Trump’s own participation in the selection process varies based on the court. For the Supreme Court opening, he personally interviewed four candidates, making his final decision after meeting each of them once. For circuit and district judges, the President signs off on the final decision after the interview and vetting process is complete. But Trump and his team are in sync on what they want in a nominee: judges who are originalists and textualists, meaning they interpret laws based on what they say is the original intent of the Constitution’s framers and based purely on the text, without considering shifting social values or paying much heed to legislative history. They also want judges who worry about regulations and what they see as the increasing power of unelected bureaucrats, a phenomenon McGahn calls the administrative state.

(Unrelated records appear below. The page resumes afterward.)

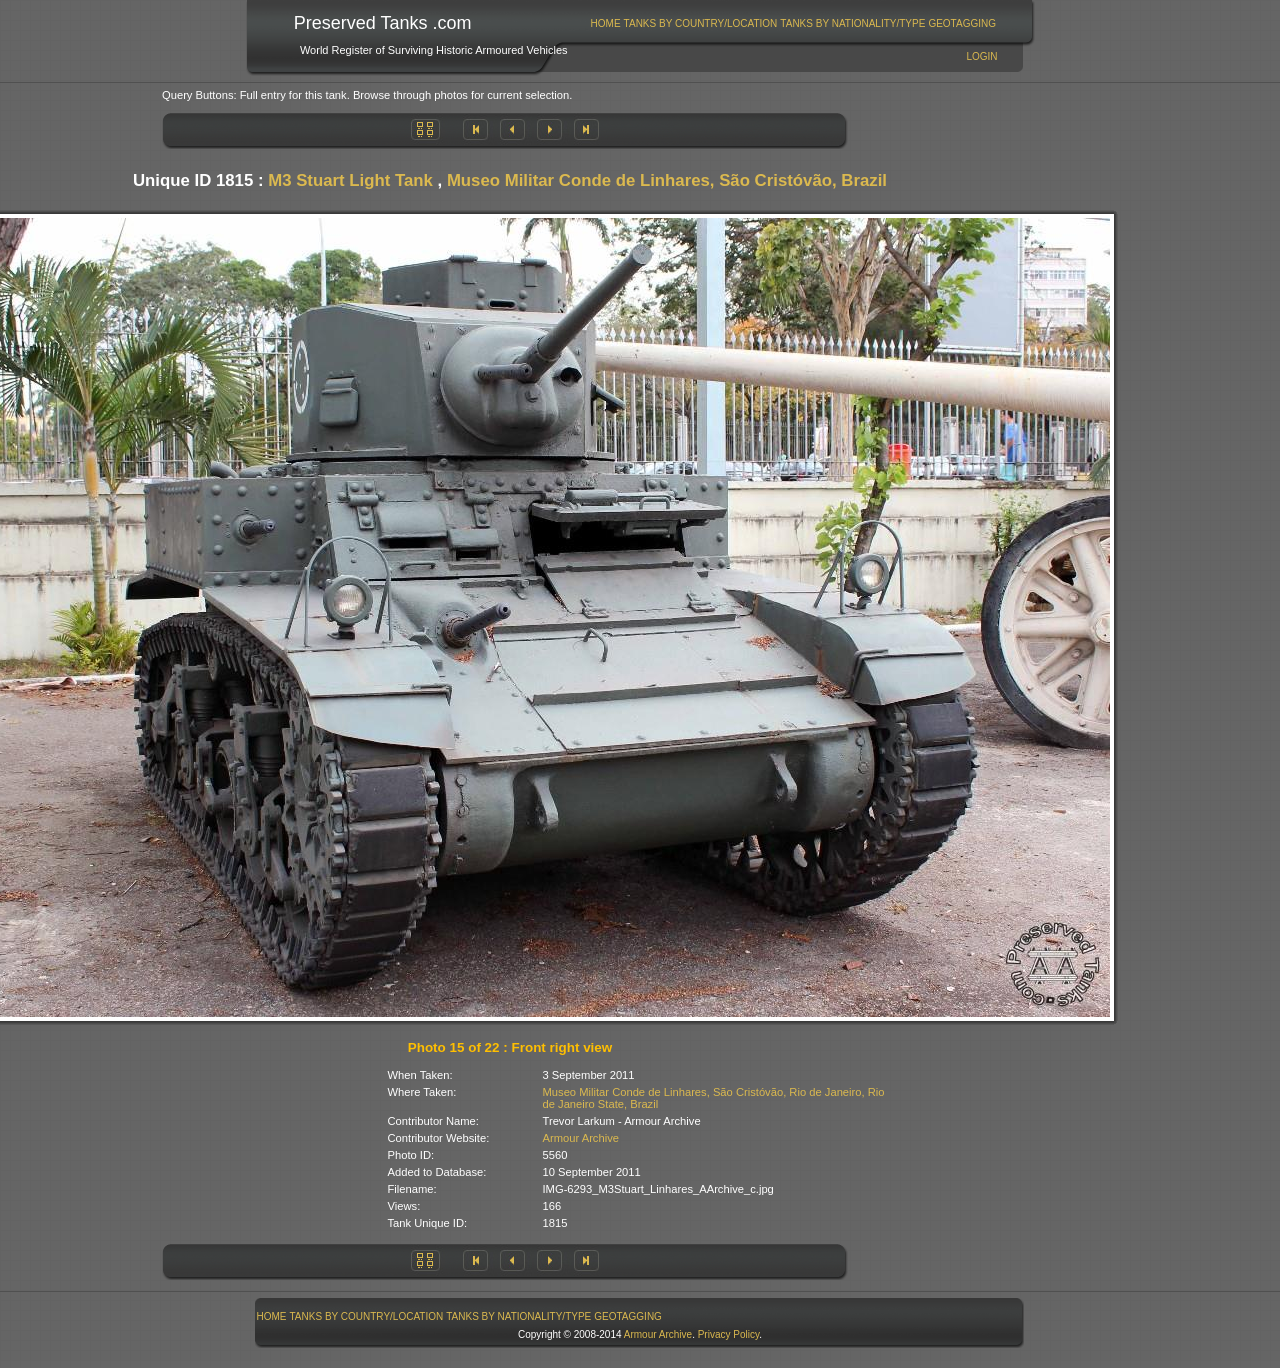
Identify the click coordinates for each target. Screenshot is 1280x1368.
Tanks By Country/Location (701, 23)
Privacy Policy (729, 1334)
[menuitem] (605, 23)
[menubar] (793, 23)
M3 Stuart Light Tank (350, 180)
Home (606, 23)
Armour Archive (581, 1138)
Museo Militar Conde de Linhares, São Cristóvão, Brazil (667, 180)
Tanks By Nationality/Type (852, 23)
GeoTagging (962, 23)
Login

Some of Trump’s picks have a history of inflammatory statements or decisions that might have been disqualifying under the vetting procedures used by previous Republican Administrations, according to Nan Aron, head of the liberal group Alliance for Justice. “The standards are so much lower now,” she says. In fact, provocation is part of the point. In one of his rare public appearances–a speech before the Federalist Society in November at Washington’s Mayflower Hotel–McGahn joked that his team would work with two lists of potential nominees. The first list contains “mainstream” and “pragmatic folks.” The second list, he said, includes judges who are “too hot for prime time … The kind of people that make some people nervous.”
“The first list we’re going to throw in the trash,” McGahn said to laughter and applause. “The second list, that’s the one we’re going to put before the U.S. Senate, because I know leader McConnell is going to get it done.”